Noncharged polar-noncharged polar
Interactions between noncharged polar residues appear to be relatively more stabilizing at low than at high temperatures. For some pairs of groups, such as NQST-NQST, the probability of similar differences being observed in random sets is as low as 0.1%. In addition, the influence of temperature is found to be equivalent for all subgroups of NQST, and is identified as significant with both the Cμ- and Cν-based potentials. Inspection of the geometries corresponding to the first free-energy minimum, at distances of ∼3–4 Å, shows an H-bond between the amide moieties of N (atoms Oδ1 and Nδ2) and Q (atoms Oɛ1 and Nɛ2) and the alcohol groups of S (atom Oγ) and T (atom Oγ1). These observations strongly support the idea that H-bonds between noncharged polar residues are more stabilizing at low temperature relative to other interactions.
These results are in accordance with the differences in amino acid composition between the two subsets of proteins corresponding to different values (Table S2). Indeed, the number of polar residues N, Q, S, and T in our thermostable protein subset is slightly lower than in our mesostable subset. This is possibly also related to the deamidation tendency of N and Q residues at higher temperatures, and to the fact that S and T residues seem to facilitate this deamidation process (36). The difference in composition may thus result from the temperature adaptation of the proteins.
Negatively charged-noncharged polar
Our results show that noncharged polar residues (N, Q, S, and T) also interact with negatively charged residues (D and E), and that these interactions are less favorable at higher temperatures. The potential curves present a deep minimum at interresidue distances of ∼3–4 Å. This minimum corresponds to the formation of an H-bond between the amide moieties of N (atoms Oδ1 and Nδ2) and Q (atoms Oɛ1 and Nɛ2) or the alcohol groups of S (atom Oγ) and T (atom Oγ1) and the carboxyl group of D (atoms Oδ1 and Oδ2) or E (atoms Oɛ1 or Oɛ2).
Negatively charged-F
Whereas negatively charged residues interact with aromatic residues Y or W in a way that promotes thermal resistance, as described above, their interaction with F is more stabilizing at lower temperatures, probably because of the incapacity of F to form H-bonds and/or its higher hydrophobicity. The only favorable geometry occurs when the charged group is in the aromatic plane of F, where there is a lack of electrons. However, the contribution of this interaction is not very stabilizing (ΔW ≈ −0.1 kcal/mol).

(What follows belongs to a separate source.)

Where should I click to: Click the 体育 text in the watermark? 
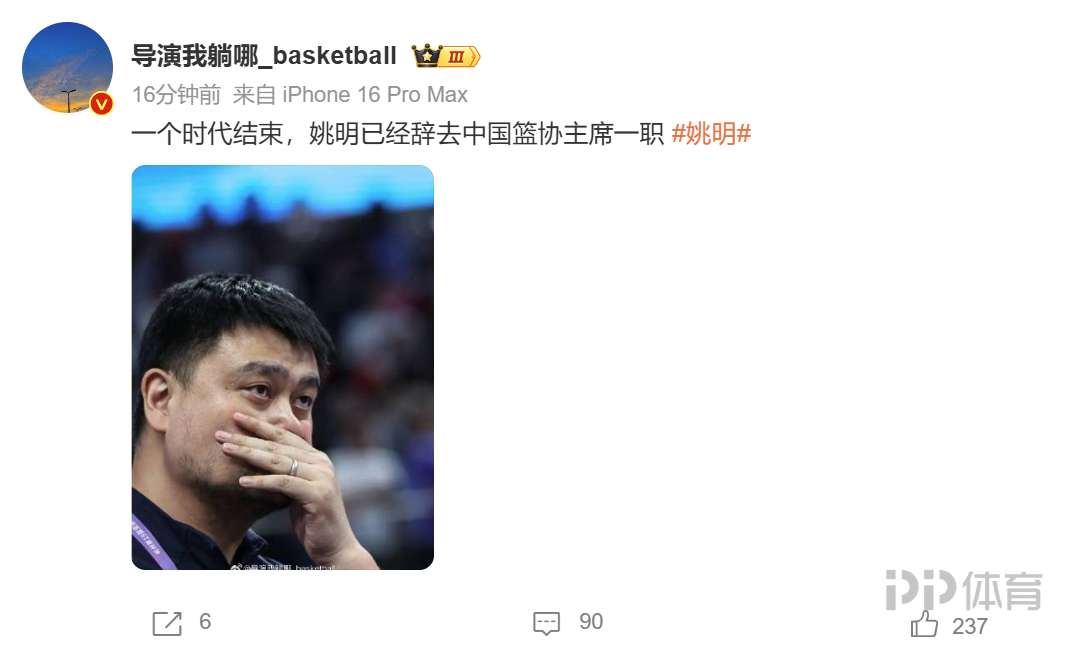coord(1002,591)
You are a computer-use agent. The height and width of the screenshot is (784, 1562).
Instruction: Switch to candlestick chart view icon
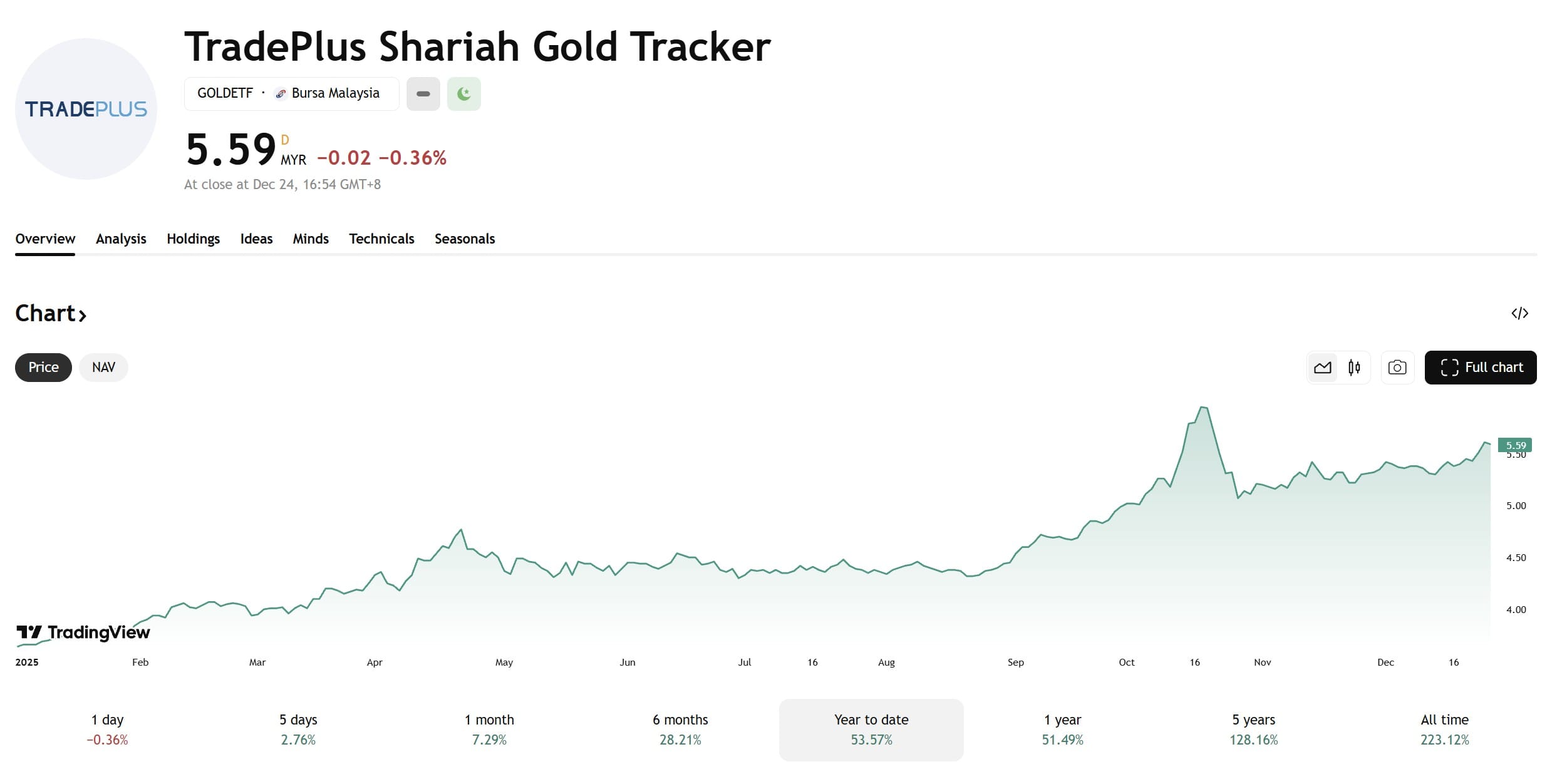click(1354, 368)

Aliphatic- or small-noncharged polar
The interactions between noncharged polar residues and aliphatic or small residues are also relatively more stabilizing at lower temperatures. These interactions are only moderately stabilizing (ΔG values of ∼−0.2 to −0.4 kcal/mol) and exhibit two clear minima, one at interresidue distances of ∼4 Å and another at ∼7 Å; both minima are visible in both the Cμ-Cμ and Cν-Cν potentials. Inspection of the geometries of these interactions shows that they consist mostly of nonspecific packing, and that the polar residues are generally located at the protein surface or involved in specific interactions, such as H-bonds, with other residues in the vicinity.
Small-small
The interactions between small residues also appear to be more stabilizing in mesostable proteins than in thermostable ones. In fact, closer inspection of the shape of the potentials indicates that finding two small residues separated by ∼5 Å—that is, not directly interacting—is much less unfavorable in mesostable proteins. This observation is difficult to interpret and is expected to come from a mixture of several indirect effects, such as the incapacity of small amino acids to form specific side-chain interactions, their main-chain flexibility (especially in the case of glycine), and their small entropy loss upon folding (37).
Leucine-other
We reported above that interactions involving I present a strong thermal resistance. In contrast, we find here that interactions with L appear to be preferred in mesostable proteins. This results essentially from the lower frequency of leucine in the thermostable subset, whereas I is more frequent. As discussed above, this may be related to the lower hydrophobicity of L compared to V and I.
Prediction of thermostability within homologous protein families
To probe the predictive power of our T-dependent potentials, we apply them to evaluate the Tm of a protein belonging to a given homologous family on the basis of the Tms of the other proteins in the family. For that purpose, we retrieve from our complete set of 166 proteins of known structure and Tm eight homologous protein families containing at least three members. These families are summarized in Table 3 and described in detail in Table S6. The folding free energy of each of these proteins is evaluated by means of Eq. 2, using the potentials derived from the thermostable, mesostable, and reference protein sets. This yields three types of folding free energy for each protein, ΔWthermo, ΔWmeso, and ΔWref (see Methods).
Table 3.
Protein family | Number of members | r (Tm, ΔWref) | r (Tm, ΔWthermo − ΔWmeso) |
---|---|---|---|
Acyclophosphatase | 3 | −0.96 | −0.96 |
Adenylate kinase | 5 | −0.54 | −0.78 |
α-Amylase | 4 | −0.97 | −0.95 |
Endoglucanase 12 | 4 | −0.41 | −0.88 |
Cold shock protein | 3 | +0.99 | −0.99 |
Cytochrome P450 | 5 | +0.40 | −0.80 |
Lysozyme | 4 | −0.58 | −0.97 |
Myoglobin | 3 | +0.97 | −0.88 |
Average | −0.14 | −0.90 |
r, linear correlation coefficient; ΔW, folding free energy; Tm, melting temperature.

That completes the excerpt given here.